Work to complete:
A word-for-word copy of the lines below, starting at the line with "Click the UPS logo for UPS Express" and ending at the last one, is what you should give. Omit every picture.

Records drawn from a dataset:
-- Opening Marker --

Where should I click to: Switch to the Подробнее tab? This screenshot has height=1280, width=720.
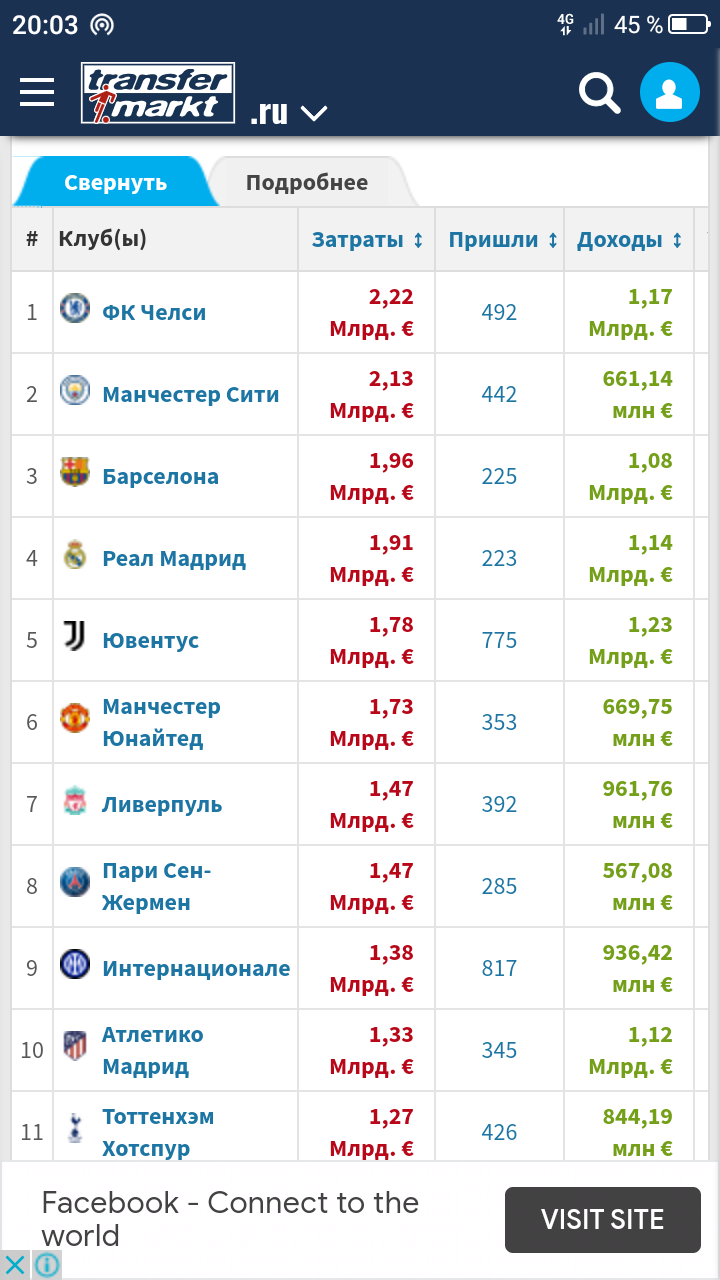[307, 183]
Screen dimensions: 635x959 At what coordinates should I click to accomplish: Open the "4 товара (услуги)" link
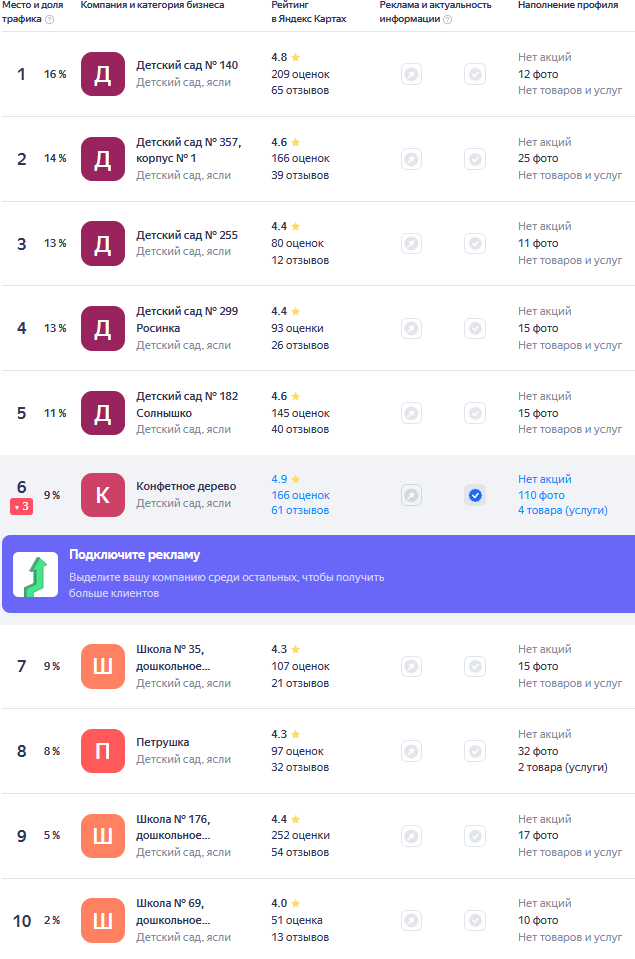pyautogui.click(x=563, y=510)

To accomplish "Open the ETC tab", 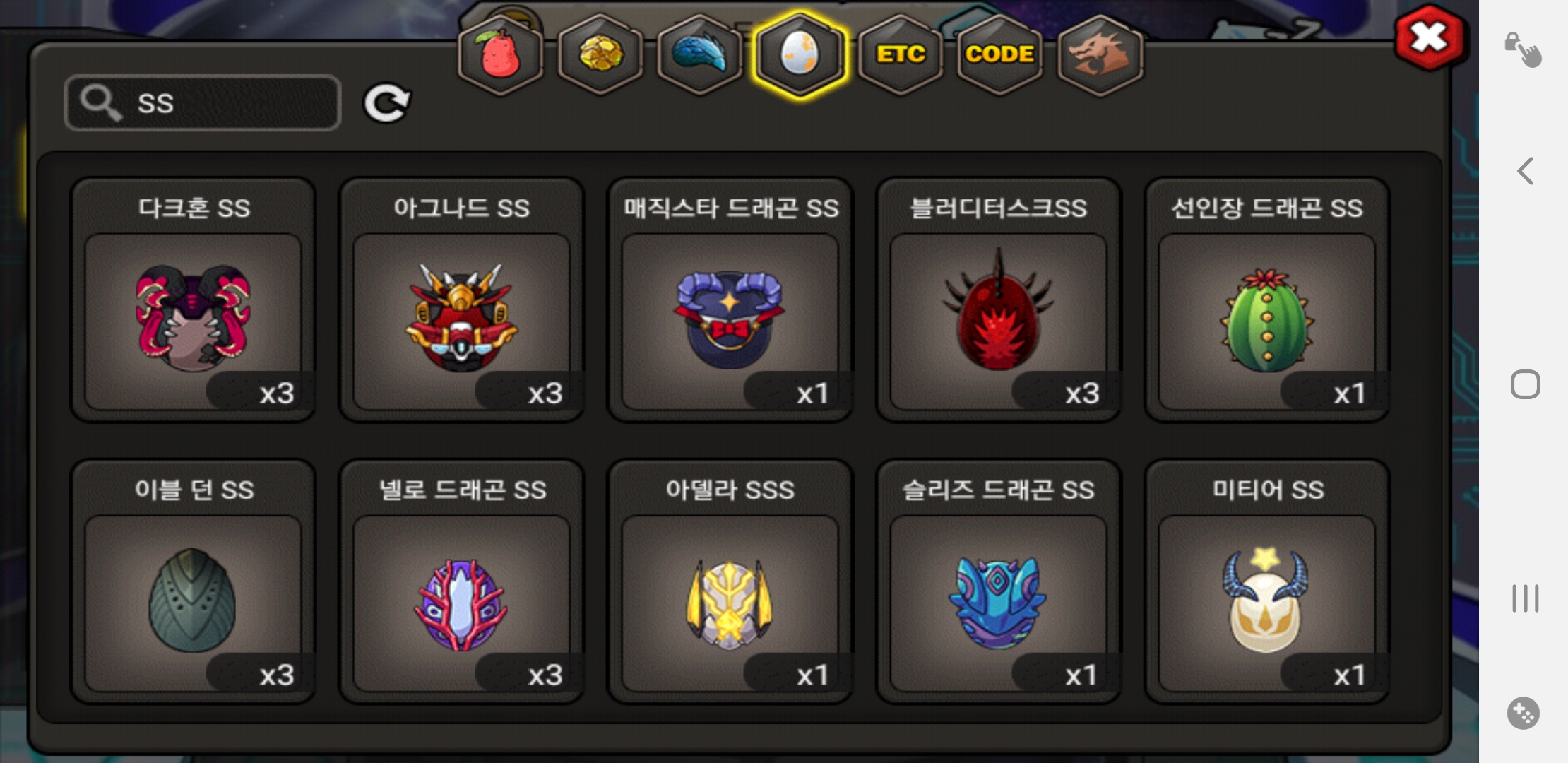I will coord(901,54).
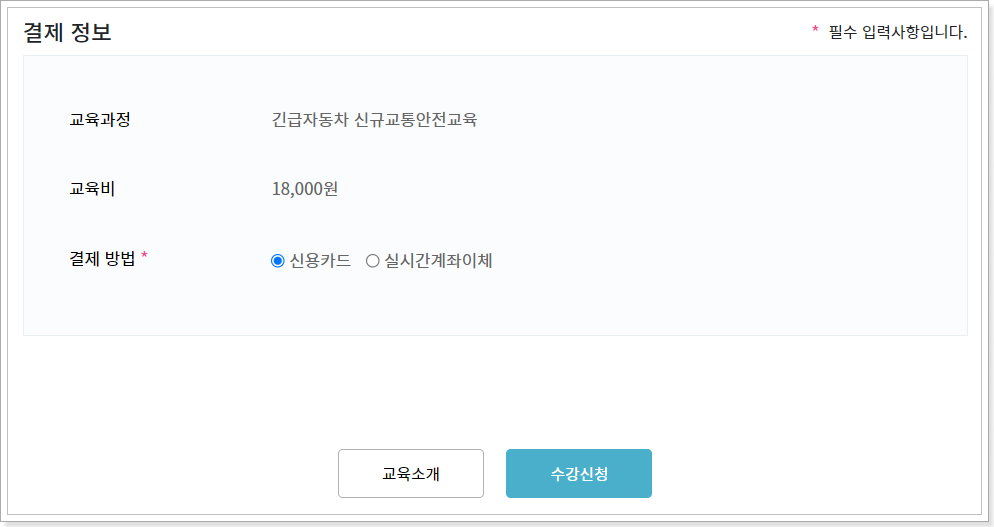Click the word 정보 in the heading
Viewport: 994px width, 527px height.
pos(92,32)
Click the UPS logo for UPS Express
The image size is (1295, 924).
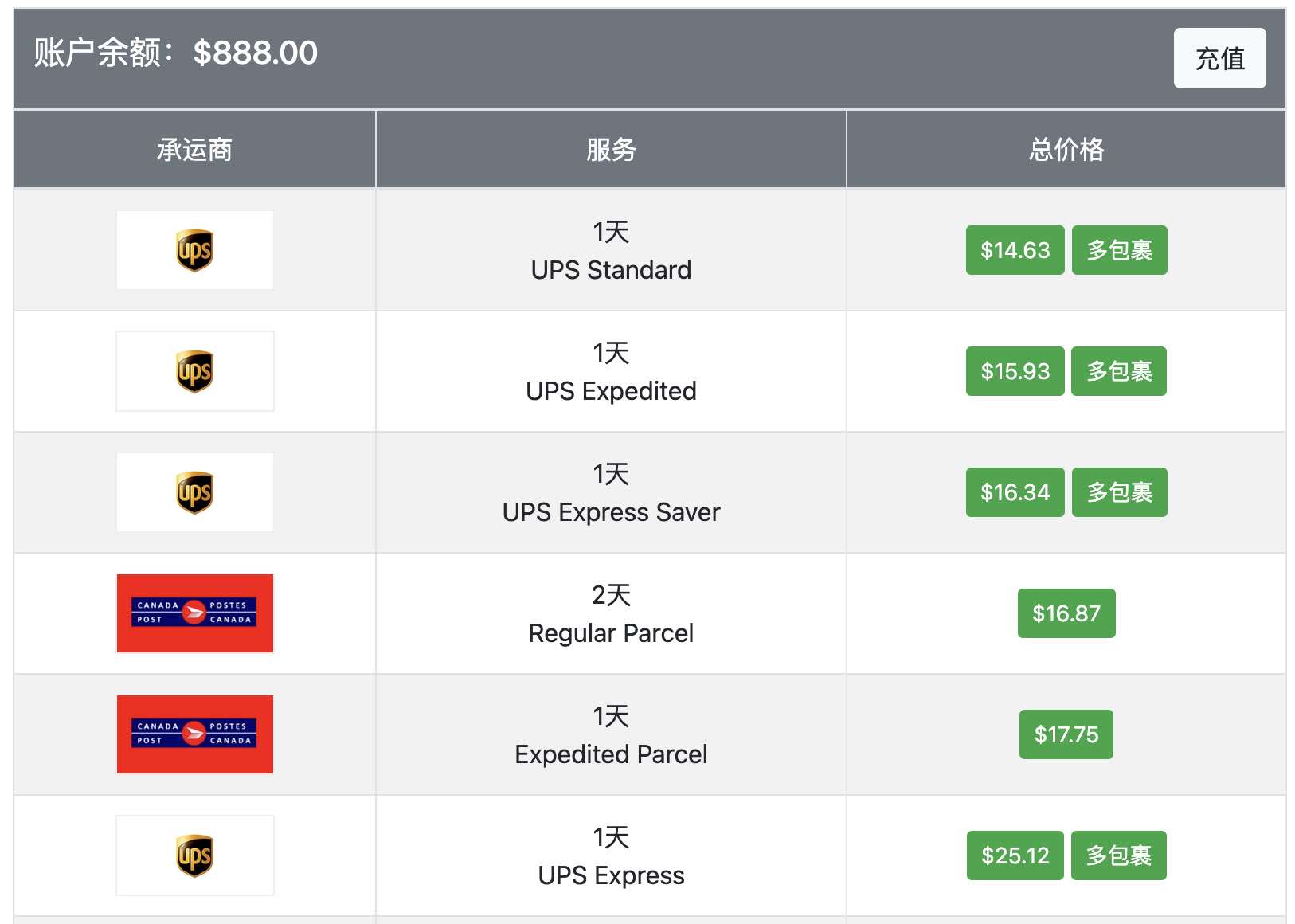click(x=195, y=855)
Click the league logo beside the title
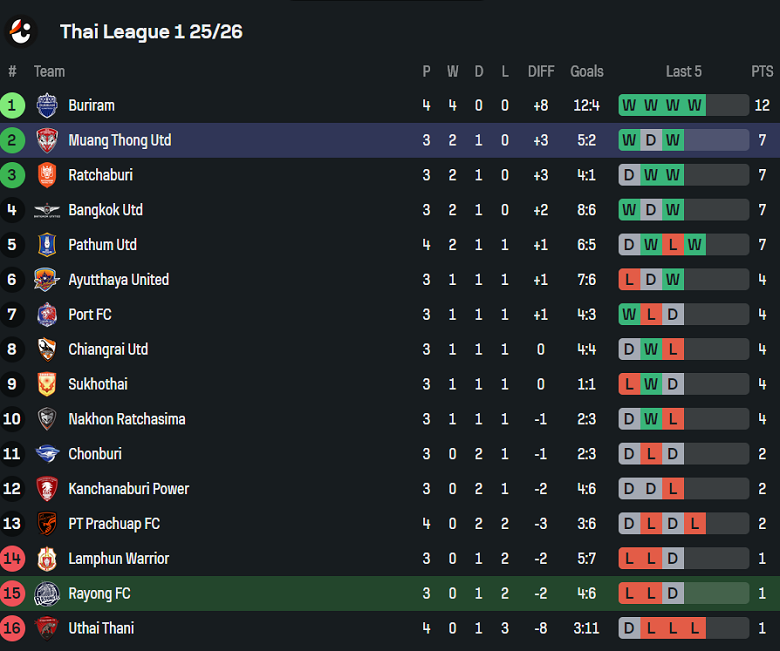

-- Closing Marker --

Solved problem:
Click the UPS logo for UPS Express
The image size is (1295, 924).
click(x=195, y=855)
Click the league logo beside the title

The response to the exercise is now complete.